3

How does the interpretation of the coefficient on a dummy variable change in settings where the indicator is switching 'on' and 'off' repeatedly over time? Suppose I have complaint data on hotels $i$ over days $t$. Some of the hotels employ guards, while others do not. Interestingly, security is only present in and around the treated facilities two days per week. The other hotels have no coverage at all.

The model is taking the following form:

$$ \text{log}(y_{it}) = \beta d_{it} + \gamma_i + \lambda_t + u_{it}, $$

where $d_{it}$ is equal to 1 if a hotel is assigned guards and only during the days when they are actually surveilling the location. The parameters $\gamma_i$ and $\lambda_t$ represent hotel and day fixed effects, respectively. This framework mirrors the more general difference-in-differences estimator.

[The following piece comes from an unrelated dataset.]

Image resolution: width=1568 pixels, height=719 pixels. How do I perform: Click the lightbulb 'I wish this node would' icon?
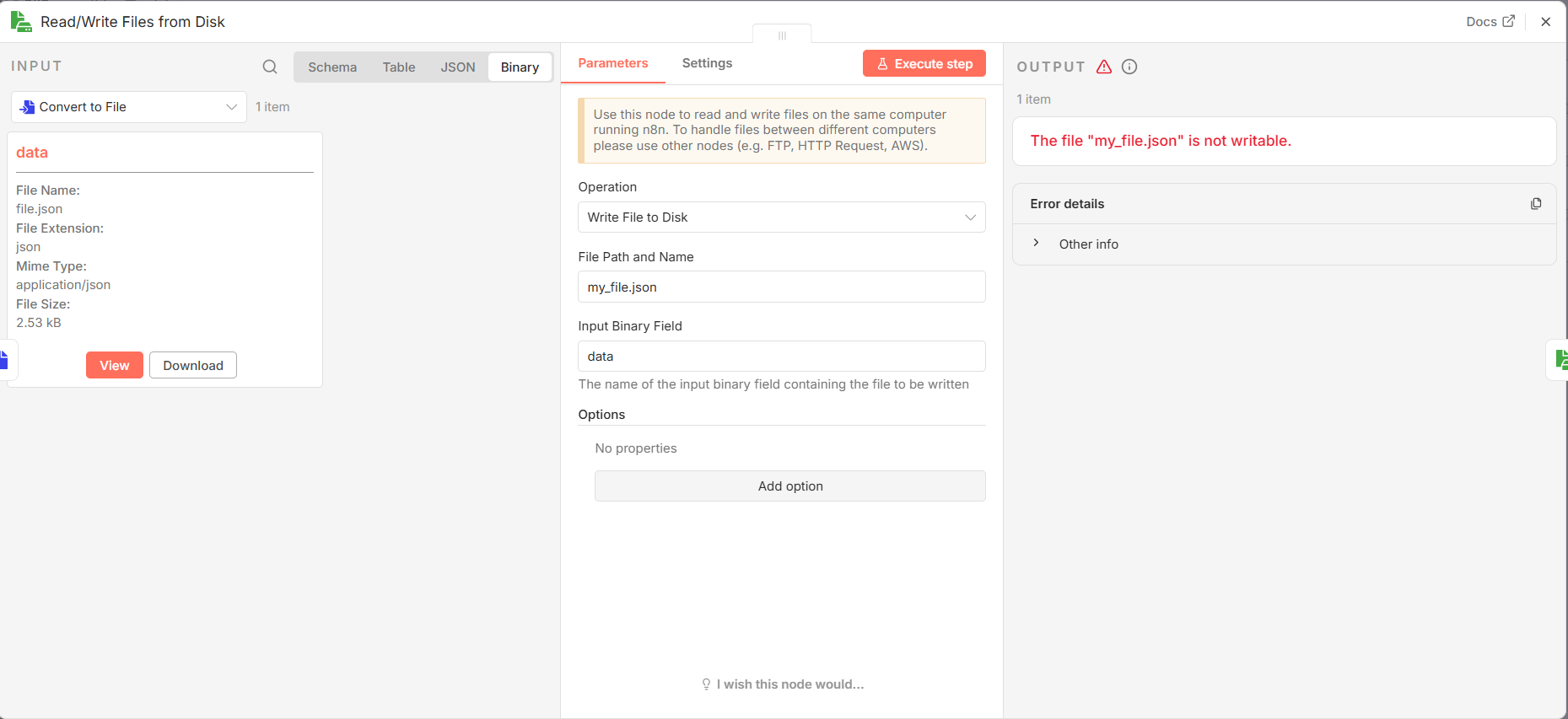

Here is what I know about the interpretation of a dummy variable when the outcome is log-transformed:

  • If $d_{it}$ switches from 0 to 1, the % impact of $d_{it}$ on the outcome is: $100 \times (\exp(\hat{\beta})-1)$
  • If $d_{it}$ switches from 1 to 0, the % impact of $d_{it}$ on the outcome is: $100 \times (\exp(-\hat{\beta})-1)$

But the intervention dummy is switching back and forth somewhat arbitrarily. Hotels receive this 'on' and 'off' coverage over the entire year. If this helps, see the abridged data frame below (only hotel 2 receives intermittent coverage):

$$ \begin{array}{ccc} hotel & day & d_{it} \\ \hline 1 & 1 & 0 \\ 1 & 2 & 0 \\ 1 & 3 & 0 \\ 1 & 4 & 0 \\ 1 & 5 & 0 \\ 1 & 6 & 0 \\ 1 & 7 & 0 \\ \hline 2 & 1 & 0 \\ 2 & 2 & 0 \\ 2 & 3 & 0 \\ 2 & 4 & 1 \\ 2 & 5 & 0 \\ 2 & 6 & 0 \\ 2 & 7 & 1 \\ \end{array} $$

This estimator is often described as averaging all the two-by-two difference-in-differences estimators. It is my understanding that the estimate of $\beta$ is the average of all the sub-estimators when there is a change from 0 to 1.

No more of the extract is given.